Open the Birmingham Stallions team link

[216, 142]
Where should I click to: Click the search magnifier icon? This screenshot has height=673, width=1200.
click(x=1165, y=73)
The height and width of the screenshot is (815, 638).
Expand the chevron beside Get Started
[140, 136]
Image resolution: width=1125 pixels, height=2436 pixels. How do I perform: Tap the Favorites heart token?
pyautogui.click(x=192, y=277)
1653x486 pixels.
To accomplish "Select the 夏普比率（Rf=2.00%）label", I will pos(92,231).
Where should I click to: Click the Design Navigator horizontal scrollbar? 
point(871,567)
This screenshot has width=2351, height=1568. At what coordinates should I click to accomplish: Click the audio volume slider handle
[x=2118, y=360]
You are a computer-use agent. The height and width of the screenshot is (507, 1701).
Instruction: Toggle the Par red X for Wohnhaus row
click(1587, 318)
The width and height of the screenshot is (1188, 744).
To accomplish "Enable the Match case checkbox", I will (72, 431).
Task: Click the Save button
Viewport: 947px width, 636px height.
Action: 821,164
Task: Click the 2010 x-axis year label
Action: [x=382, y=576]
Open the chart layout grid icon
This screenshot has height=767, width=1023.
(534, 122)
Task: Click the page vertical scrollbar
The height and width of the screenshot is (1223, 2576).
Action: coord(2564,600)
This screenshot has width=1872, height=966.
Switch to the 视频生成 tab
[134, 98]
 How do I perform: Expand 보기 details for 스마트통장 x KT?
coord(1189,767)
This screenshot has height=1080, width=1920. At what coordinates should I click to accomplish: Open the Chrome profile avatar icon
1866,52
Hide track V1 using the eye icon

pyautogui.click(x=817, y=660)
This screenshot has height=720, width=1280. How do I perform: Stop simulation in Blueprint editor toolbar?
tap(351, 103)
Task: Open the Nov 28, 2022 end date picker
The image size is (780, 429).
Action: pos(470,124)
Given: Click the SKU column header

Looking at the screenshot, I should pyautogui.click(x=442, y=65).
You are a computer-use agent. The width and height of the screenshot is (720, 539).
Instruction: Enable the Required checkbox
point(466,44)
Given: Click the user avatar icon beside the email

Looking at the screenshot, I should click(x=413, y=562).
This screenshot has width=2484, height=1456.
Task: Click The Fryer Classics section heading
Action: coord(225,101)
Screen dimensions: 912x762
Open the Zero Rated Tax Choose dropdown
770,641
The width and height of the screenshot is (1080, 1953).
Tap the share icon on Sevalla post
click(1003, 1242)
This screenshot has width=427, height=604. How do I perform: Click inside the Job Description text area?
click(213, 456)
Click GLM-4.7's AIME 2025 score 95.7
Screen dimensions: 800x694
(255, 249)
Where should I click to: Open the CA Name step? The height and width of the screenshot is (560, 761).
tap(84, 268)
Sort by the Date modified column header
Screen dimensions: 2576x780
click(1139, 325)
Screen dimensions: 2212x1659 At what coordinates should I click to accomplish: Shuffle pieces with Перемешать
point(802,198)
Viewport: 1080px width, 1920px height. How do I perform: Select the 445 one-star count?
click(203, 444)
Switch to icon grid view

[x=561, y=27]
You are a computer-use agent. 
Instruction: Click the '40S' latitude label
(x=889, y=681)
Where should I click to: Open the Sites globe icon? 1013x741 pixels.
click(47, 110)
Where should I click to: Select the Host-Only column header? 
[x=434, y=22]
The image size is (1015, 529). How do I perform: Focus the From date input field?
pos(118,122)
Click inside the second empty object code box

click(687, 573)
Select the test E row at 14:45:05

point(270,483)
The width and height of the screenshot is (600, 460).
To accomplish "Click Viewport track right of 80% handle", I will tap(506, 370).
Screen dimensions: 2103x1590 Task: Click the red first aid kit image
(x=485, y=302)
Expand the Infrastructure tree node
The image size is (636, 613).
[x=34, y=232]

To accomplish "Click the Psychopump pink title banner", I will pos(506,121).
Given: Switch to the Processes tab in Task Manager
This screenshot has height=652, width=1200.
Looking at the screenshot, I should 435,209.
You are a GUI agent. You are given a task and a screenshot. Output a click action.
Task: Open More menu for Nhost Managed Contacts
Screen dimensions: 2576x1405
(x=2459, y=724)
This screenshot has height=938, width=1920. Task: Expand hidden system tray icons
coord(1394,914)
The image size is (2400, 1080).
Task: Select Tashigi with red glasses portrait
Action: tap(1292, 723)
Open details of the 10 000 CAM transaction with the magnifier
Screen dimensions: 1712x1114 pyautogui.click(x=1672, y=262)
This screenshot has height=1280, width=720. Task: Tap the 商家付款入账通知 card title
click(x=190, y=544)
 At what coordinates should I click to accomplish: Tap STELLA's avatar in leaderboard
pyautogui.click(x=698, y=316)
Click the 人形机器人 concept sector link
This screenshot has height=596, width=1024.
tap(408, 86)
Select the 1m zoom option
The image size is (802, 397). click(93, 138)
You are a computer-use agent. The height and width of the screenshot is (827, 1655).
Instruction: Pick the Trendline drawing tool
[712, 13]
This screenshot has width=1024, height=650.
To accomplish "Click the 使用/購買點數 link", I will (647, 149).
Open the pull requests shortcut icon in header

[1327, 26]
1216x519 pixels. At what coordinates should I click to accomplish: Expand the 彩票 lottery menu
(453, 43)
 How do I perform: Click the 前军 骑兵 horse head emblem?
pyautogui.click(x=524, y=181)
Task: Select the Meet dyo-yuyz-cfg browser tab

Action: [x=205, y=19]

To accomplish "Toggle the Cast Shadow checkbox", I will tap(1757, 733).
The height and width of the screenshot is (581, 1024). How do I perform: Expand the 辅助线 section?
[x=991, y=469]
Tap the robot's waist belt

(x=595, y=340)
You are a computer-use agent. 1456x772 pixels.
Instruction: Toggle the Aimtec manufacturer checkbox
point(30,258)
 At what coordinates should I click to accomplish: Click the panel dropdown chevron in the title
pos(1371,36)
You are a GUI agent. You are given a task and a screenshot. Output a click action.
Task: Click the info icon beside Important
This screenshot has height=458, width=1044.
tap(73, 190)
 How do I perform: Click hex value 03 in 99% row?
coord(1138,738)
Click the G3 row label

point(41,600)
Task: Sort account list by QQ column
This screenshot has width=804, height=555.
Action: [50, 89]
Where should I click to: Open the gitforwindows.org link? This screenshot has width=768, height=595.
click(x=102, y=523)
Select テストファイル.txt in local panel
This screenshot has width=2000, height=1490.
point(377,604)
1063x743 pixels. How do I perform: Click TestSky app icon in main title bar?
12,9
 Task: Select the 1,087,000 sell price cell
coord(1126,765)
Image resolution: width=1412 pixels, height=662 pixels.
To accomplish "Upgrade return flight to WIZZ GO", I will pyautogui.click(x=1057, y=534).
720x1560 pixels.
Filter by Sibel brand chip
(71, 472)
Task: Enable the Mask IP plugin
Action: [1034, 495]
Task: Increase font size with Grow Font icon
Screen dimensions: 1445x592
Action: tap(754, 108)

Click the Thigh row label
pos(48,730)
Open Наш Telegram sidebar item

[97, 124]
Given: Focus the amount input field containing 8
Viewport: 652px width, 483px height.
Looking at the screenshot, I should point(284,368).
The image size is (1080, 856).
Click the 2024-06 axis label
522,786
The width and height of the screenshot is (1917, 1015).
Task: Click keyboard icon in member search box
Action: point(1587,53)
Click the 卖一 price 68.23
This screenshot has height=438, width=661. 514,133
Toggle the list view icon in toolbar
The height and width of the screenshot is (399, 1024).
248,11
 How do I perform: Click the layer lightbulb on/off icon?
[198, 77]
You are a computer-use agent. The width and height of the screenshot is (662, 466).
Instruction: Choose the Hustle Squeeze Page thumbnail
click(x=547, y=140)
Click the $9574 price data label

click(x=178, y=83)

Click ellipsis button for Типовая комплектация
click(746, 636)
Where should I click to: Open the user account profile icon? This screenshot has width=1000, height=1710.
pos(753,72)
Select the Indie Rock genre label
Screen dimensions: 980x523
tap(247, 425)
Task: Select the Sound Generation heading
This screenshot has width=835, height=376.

• • •

Repeat the lines of the material from the line with "The image size is (1015, 529)." to the line with "(x=2459, y=724)", keeping each one identical to the original.

The image size is (1015, 529). How do I perform: Focus the From date input field?
pos(118,122)
Click inside the second empty object code box

click(687, 573)
Select the test E row at 14:45:05

point(270,483)
The width and height of the screenshot is (600, 460).
To accomplish "Click Viewport track right of 80% handle", I will tap(506, 370).
Screen dimensions: 2103x1590 Task: Click the red first aid kit image
(x=485, y=302)
Expand the Infrastructure tree node
The image size is (636, 613).
[x=34, y=232]

To accomplish "Click the Psychopump pink title banner", I will pos(506,121).
Given: Switch to the Processes tab in Task Manager
This screenshot has height=652, width=1200.
Looking at the screenshot, I should 435,209.
You are a GUI agent. You are given a task and a screenshot. Output a click action.
Task: Open More menu for Nhost Managed Contacts
Screen dimensions: 2576x1405
(x=2459, y=724)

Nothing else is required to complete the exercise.